The Impact of Jenner’s Discovery

Jenner’s discovery of vaccination was a game-changer in the fight against smallpox. Vaccination quickly became widespread, and by the mid-19th century, smallpox was eradicated in many countries. Today, smallpox is the only disease that has been eradicated from the world, thanks to Jenner’s discovery.

It’s estimated that Jenner’s discovery saved millions of lives. In fact, some experts believe that if smallpox had not been eradicated, it would still be killing millions of people every year. Jenner’s discovery paved the way for modern vaccination, which has saved countless lives from other deadly diseases.

Why Jenner Should be More of a Household Name

Despite his incredible achievement, Jenner is not as well-known as he should be. Many people have never heard of him or his discovery. This is a shame, as Jenner’s discovery has had a profound impact on human history.

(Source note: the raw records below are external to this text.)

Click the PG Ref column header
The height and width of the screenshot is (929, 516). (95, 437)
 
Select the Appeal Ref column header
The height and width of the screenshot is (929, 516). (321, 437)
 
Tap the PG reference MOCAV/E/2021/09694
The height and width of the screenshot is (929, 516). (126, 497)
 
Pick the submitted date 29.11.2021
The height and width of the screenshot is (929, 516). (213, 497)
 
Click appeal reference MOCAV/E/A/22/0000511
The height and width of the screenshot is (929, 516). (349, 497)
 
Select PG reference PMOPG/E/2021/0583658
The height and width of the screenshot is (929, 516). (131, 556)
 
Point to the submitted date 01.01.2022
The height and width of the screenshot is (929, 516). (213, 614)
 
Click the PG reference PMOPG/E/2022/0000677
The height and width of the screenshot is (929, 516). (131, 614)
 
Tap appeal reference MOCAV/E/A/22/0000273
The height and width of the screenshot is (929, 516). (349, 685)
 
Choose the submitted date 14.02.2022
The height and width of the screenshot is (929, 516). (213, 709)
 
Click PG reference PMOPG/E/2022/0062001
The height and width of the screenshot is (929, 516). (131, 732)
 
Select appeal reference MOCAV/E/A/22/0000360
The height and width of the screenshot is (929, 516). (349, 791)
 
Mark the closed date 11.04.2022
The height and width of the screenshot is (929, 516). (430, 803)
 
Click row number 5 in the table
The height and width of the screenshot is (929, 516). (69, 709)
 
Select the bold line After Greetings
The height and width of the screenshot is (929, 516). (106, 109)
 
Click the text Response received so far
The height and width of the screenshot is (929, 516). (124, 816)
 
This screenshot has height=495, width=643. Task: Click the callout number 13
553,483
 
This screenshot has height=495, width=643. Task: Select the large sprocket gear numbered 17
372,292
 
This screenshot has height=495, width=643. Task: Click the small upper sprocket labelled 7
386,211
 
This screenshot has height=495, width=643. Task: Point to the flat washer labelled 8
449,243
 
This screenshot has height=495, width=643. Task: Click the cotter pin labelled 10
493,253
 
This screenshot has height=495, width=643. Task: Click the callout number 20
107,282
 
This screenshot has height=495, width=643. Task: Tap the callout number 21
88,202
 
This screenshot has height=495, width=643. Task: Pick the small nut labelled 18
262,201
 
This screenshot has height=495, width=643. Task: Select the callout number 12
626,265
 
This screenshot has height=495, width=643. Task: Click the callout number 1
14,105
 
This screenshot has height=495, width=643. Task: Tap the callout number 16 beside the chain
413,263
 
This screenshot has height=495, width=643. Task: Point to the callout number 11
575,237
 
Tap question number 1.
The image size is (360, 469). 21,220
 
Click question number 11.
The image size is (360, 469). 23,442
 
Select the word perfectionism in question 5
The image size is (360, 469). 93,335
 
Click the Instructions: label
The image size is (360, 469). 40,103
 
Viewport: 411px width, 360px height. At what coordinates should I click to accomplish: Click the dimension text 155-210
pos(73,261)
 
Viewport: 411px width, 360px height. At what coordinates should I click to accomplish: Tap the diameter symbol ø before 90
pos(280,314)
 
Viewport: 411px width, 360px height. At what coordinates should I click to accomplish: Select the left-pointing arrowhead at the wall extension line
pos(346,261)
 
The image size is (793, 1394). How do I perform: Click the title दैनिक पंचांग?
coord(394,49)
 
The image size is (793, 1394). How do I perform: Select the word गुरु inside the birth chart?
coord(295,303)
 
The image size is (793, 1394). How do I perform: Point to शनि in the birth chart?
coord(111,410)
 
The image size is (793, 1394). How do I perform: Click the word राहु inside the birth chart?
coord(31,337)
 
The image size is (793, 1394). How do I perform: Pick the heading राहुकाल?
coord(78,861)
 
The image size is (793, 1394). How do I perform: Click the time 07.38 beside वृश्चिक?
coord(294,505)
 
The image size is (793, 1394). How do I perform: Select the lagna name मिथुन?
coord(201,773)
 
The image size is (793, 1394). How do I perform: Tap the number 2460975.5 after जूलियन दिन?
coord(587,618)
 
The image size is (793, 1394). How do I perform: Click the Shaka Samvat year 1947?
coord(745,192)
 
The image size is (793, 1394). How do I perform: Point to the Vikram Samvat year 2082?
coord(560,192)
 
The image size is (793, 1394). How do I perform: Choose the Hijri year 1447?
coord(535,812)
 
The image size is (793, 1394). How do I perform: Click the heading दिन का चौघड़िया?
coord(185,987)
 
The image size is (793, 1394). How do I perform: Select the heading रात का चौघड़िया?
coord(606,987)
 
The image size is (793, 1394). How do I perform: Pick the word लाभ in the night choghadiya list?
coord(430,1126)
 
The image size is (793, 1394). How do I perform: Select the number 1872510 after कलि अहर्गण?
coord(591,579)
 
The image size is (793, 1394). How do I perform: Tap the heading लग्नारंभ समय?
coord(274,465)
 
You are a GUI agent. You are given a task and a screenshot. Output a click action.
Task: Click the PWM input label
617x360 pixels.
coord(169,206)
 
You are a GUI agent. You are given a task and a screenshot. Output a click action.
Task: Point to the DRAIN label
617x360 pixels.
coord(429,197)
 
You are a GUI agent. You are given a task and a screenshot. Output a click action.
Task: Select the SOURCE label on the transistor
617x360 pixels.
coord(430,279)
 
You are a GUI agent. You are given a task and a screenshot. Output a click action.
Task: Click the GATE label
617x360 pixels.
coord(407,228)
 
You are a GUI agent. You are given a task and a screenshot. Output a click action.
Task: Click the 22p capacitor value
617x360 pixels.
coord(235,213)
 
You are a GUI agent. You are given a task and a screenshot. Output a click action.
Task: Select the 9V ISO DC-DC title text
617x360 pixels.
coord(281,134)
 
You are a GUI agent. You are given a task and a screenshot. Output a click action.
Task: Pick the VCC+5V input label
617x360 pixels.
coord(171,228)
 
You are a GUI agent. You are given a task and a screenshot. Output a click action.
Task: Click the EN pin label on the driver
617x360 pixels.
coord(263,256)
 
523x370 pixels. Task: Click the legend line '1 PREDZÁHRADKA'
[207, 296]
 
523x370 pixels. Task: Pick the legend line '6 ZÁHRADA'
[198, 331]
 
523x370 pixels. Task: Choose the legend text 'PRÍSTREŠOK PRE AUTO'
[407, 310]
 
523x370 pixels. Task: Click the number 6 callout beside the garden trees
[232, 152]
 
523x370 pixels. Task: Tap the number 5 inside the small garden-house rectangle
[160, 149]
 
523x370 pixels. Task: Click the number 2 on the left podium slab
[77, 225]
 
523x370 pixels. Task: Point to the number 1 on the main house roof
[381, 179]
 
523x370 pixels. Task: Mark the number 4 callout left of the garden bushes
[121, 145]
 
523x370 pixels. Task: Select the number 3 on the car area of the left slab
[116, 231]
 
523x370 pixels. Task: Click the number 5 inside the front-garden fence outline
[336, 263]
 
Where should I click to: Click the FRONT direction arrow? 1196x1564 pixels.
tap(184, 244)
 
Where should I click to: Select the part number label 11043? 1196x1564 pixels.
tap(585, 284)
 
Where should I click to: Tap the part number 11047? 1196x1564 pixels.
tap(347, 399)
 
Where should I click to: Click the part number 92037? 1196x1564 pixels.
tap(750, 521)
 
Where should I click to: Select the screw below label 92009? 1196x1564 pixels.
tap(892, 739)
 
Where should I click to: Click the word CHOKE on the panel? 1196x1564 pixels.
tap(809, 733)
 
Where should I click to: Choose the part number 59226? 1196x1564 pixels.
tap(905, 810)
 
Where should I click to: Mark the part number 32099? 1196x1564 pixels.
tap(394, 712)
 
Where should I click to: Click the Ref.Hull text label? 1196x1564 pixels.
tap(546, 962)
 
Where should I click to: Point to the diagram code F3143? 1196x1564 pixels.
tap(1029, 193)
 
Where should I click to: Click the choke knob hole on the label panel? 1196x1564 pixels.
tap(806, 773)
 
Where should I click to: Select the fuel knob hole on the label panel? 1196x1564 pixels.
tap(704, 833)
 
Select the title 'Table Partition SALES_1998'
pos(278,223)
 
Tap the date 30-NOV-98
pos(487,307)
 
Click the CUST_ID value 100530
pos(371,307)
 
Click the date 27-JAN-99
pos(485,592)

Jenner’s discovery of vaccination was a turning point in the fight against disease. It showed that diseases could be prevented, not just treated. Jenner’s legacy lives on today in the form of modern vaccination, which has saved countless lives from deadly diseases.

In Conclusion

Edward Jenner should be more of a household name. His discovery of vaccination was a game-changer in the fight against smallpox, and it saved millions of lives. Without Jenner’s discovery, smallpox would still be killing millions of people every year. Jenner’s legacy lives on today in the form of modern vaccination, which has saved countless lives from other deadly diseases. We should remember Jenner’s incredible achievement and honor his legacy by continuing to fight against disease.